What you need to do.
Return each line of the listing in which the word "December" appears.
Top of Provided information
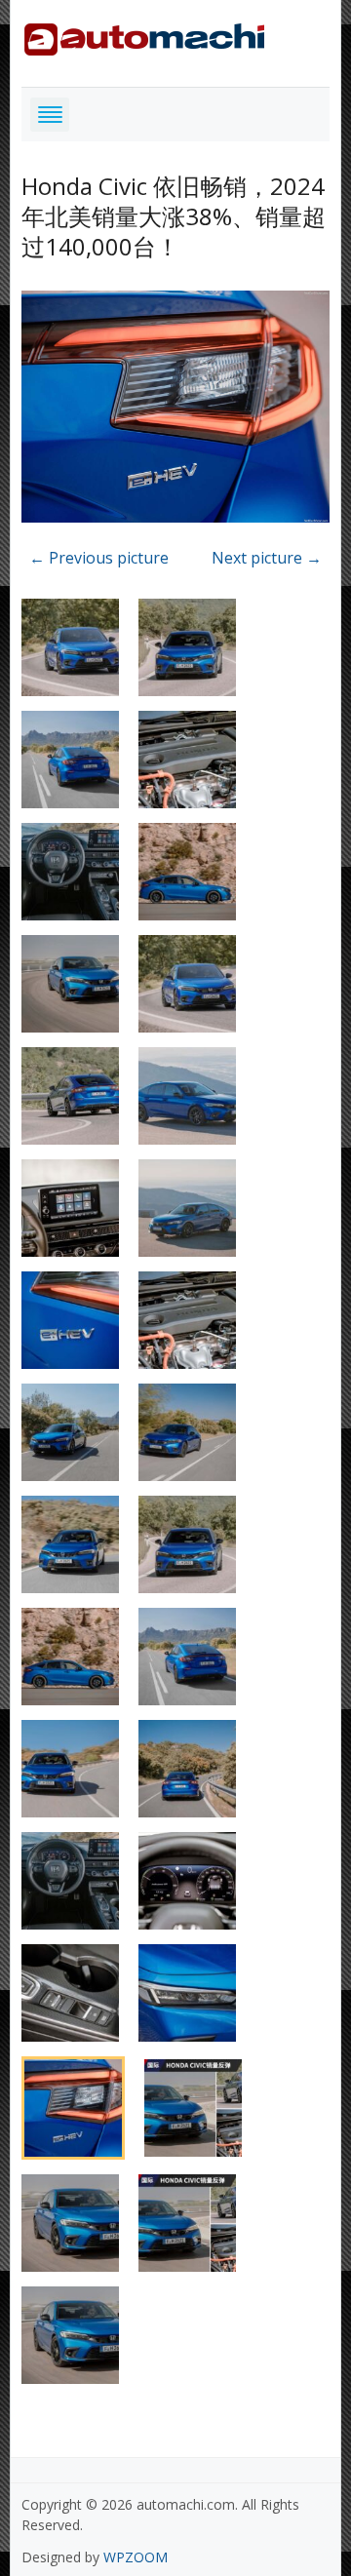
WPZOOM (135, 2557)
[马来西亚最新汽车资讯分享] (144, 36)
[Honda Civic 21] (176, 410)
Bottom of Provided information
Top of Provided information
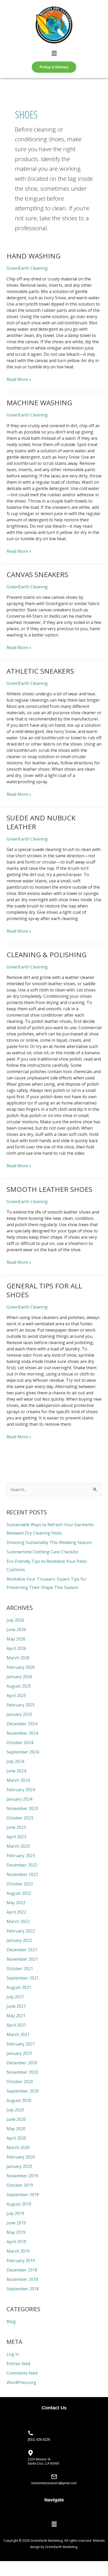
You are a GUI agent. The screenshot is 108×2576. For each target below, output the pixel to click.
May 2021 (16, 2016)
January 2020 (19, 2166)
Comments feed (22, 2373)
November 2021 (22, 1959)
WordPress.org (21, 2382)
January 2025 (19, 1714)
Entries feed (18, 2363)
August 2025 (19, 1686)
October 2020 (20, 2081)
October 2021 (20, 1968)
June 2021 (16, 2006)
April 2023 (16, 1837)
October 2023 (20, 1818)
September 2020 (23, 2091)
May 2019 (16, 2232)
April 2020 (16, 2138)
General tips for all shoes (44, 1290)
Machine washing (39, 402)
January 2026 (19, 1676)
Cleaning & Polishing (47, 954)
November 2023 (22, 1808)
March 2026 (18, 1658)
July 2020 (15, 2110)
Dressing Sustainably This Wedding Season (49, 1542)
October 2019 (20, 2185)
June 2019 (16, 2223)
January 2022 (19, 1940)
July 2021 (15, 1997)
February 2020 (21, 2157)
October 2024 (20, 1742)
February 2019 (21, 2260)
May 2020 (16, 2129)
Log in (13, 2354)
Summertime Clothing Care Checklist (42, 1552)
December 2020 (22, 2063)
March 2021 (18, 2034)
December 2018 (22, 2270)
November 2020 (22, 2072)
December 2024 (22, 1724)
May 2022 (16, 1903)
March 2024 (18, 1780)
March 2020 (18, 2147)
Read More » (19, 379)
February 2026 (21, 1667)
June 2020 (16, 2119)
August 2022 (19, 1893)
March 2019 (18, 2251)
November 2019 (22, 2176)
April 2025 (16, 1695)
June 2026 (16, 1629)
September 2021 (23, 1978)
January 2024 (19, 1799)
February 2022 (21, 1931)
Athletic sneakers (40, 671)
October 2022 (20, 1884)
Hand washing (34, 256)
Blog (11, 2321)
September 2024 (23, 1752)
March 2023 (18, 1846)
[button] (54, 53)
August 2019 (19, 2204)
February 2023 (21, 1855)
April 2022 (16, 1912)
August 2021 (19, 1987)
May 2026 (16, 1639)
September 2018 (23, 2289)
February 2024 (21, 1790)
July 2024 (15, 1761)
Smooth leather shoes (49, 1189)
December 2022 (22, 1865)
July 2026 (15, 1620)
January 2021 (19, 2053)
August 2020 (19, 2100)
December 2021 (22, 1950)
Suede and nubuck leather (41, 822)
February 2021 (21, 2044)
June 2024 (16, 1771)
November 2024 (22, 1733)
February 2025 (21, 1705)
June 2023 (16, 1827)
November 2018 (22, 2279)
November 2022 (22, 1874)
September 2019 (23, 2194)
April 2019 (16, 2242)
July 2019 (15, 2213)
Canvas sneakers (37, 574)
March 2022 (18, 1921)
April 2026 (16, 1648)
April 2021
Bottom of Provided information
Written reply.
December 2020 (22, 2063)
December 2018 (22, 2270)
December 2024 (22, 1724)
December 2022 (22, 1865)
December 2021 (22, 1950)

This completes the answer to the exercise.